The IRS reported successfully blocking over 900,000 fraudulently filed tax refunds from being distributed last year, which would have totaled $6.5 billion being paid to scammers. But, over 1.5 million possible fraudulent tax returns were processed and have paid out an estimated $5.2 billion in tax refunds.
The thieves will use the same address to file multiple fake returns, which can total hundreds or thousands of returns coming from this same location.
So how are scammers able to gather information?
- They are able to gather information for real taxpayers that are either on a public assistance program or deceased and file a phony return for them.
- There is a common practice of sending out emails claiming to be from the IRS and telling taxpayers they are due a refund and request personal information from them to steal the victim’s identity.
- The “advanced fee” scam claims to come from the Treasury Department to tell people they’ll receive lottery winnings. They follow up via email and phone, making the scam sound believable and lastly tell the victim to pay the taxes due in advance of receiving the winnings. Once the victim pays the claimed taxes, they do not receive their millions in winnings.
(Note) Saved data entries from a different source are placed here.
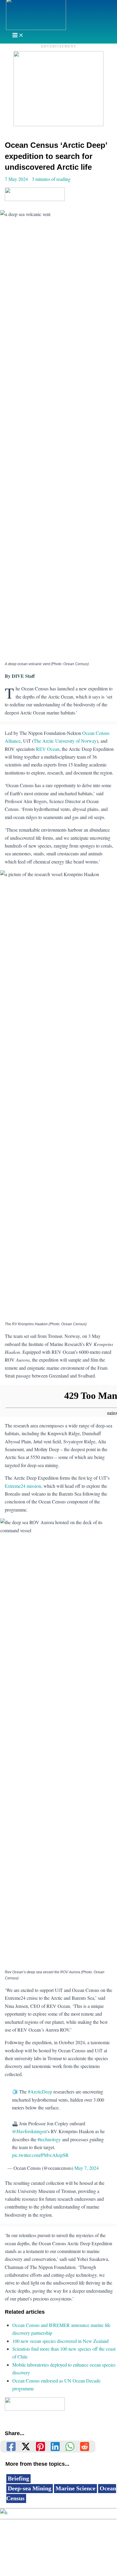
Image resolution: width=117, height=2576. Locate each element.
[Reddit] (85, 2447)
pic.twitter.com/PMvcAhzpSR (40, 2155)
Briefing (18, 2478)
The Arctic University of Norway (65, 741)
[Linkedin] (55, 2447)
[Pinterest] (40, 2447)
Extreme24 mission (23, 1486)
How can you be sure it’s a scam?
- If they request detailed or an unusual amount of personal information, SSN, bank or credit card account numbers or security-related information, such as mother’s maiden name, either in the e-mail itself or on another site to which a link in the e-mail sends the victim.
- If they mention a tax refund or offer to pay you to participate in an IRS survey. Or they threaten a consequence for not responding to the e-mail, such as additional taxes or blocking access to your own funds.
- If they get federal agency names wrong. Or use incorrect grammar or odd phrasing because many of the e-mail scams come from overseas and are written by non-native English speakers.
- If they use a really long address in any link contained in the e-mail message or one that does not start with the actual IRS Web site address (http://www.irs.gov). You can check this by moving the mouse over the link included in the text of the e-mail.
How do you know if you are a victim?
If you receive a real letter from the IRS and it states any of the following notices, you may have been an identity theft victim:
- More than one tax return for you was filed for you in a certain year
- You have a balance due, refund offset or have had collection actions taken against you for a year you did not file a tax return, or
- IRS records indicate you received wages from an employer unknown to you.
If you become a victim of identity theft, you should report it to the IRS right away. You can forward suspicious emails to email@example.com and visit the US Federal Trade Commission’s website for identity theft at www.OnGuardOnline.gov for more advice. Be sure to pay attention to whom sends you emails to keep yourself safe from identity theft next tax season!